Garage Entrepreneurs or Self-Employed? An Investigation of Nonemployers by Legal Form of Organization (w/Adela Luque) - Draft Available Soon

Who are nonemployer businesses and how important are they to the US economy? Given their high start-up and exit rates, what can they teach us about the start-up process? We describe owner demographics of nonemployers and characterize their performance by the four most common legal forms: C-corporation, S-corporation, Partnership, and Sole Proprietorship. Building on the work of Davis et al. (2007), we use the Census’ recently improved (Nonemployer) Integrated Longitudinal Business Database linked to the (Employer) Longitudinal Business Database to examine migration rates to employer status and contribution to employment of firms originating as nonemployers for all sectors and broad time periods. While S-corporation nonemployers are the most likely to migrate, nonemployers who start as sole-proprietors contribute the most jobs and payroll to the economy. We also examine the correlates of migration to employer status and performance in the employer universe using the 2012 Survey of Business Owners. Our findings shed light on the dynamics of entrepreneurship, as well as the role of nonemployers in the economy.

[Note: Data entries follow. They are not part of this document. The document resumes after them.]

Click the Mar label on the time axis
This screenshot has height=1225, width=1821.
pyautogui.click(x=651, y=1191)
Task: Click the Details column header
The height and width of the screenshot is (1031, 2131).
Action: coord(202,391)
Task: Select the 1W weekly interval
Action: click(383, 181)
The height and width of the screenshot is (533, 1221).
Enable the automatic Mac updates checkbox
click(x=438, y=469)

Randomizing Professor Difficulty - Effects on Major Choice and Student Academic Behavior (w/Ahmed Rahman and Alexander McQuoid) - In Progress

Randomly assigned difficult college professors raise test scores (Insler et al 2021) and a major's difficulty is a key predictor of its financial returns (Novik 2022). Yet course difficulty and its effects are still poorly understood. This paper combines US Naval Academy (USNA) administrative data and the USNA's process of randomized professor assignment along with information from a detailed survey we will implement. We seek to answer how difficult professors effect choice of major, study time, and study intensity. This paper will show how students trade-off difficulty of courses in college with after-college monetary returns to better understand the conflicting results in the literature on education as consumption or a "bad" (Gong et al 2021, Lazear 1977). We also aim to shed light on what the precise effects of difficult professors are on group study time, assignment study time, time spent studying independently, and so on.